If this is a Mac, please ensure you are using R>=3.4.0 and have followed our Mac instructions here:
https://github.com/Rdatatable/data.table/wiki/Installation.
This warning message should not occur on Windows or Linux. If it does, please file a GitHub issue.
**********
Notification leads to data.table installation guide describing several steps required for obtaining multithreading mode. Actually, there is no openmp support by Apple. This obligates to compile data.table
on a device from source using command:
install.packages("data.table", type = "source",
repos = "https://Rdatatable.gitlab.io/data.table")
The guidance provides several options for macOS preparation for installation from source. For my Rosetta installation, I prefer to use the compiler: GCC (Official GNU Fortran) ver mainly because of its smaller disk space requirements. Unfortunately, this option turns out to be absolutely useless in the case of native aarch64 installation. After several attempts using different options provided by the guidance, I came to the conclusion that all described options are ineffective for the aarch64 case. Moreover, searching for a solution across the internet yields nothing regarding this case.
Solution
The solution provided below is at your own responsibility and is considered experimental. I highly recommend keeping the previous R installation alongside the new one to address any unpredictable issues caused by compiling other packages, such as the stringi issue or rcpp or whatever.

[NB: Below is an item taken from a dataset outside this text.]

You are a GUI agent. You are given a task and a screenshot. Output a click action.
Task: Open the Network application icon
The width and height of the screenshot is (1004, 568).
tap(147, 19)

The option with llvm will be used. Steps are corresponded to data.table
guidance except 0 one.
Step 0 (prepare RStudio)
First of all, you need to install preview release of RStudio which supports Apple Silicon (aarch64).
Step 1 (100% according guidance)
Now, ensure that you have command line tools installed. Do NOT skipย this step. It is essential. See https://github.com/Rdatatable/data.table/issues/1692. From the terminal, type:
xcode-select --install
If you get an error message:ย xcode-select: error: command line tools are already installed, use "Software Update" to install updates
, then you already have command line tools and can proceed to the next step. Else please follow the onscreen instructions and install it first.
Step 2 (100% according guidance)
Then, install homebrew if you have not already. After that, we can install the OpenMP enabled clang
from the terminal by typing:
# update: seems like this installs clang with openmp support,
# as pointed out by @botanize in #1817
brew update && brew install llvm
Note that homebrew have separate location for installing arm version of packages: opt/homebrew
, check details. So we need to reconfigure our building enviroment accordingly.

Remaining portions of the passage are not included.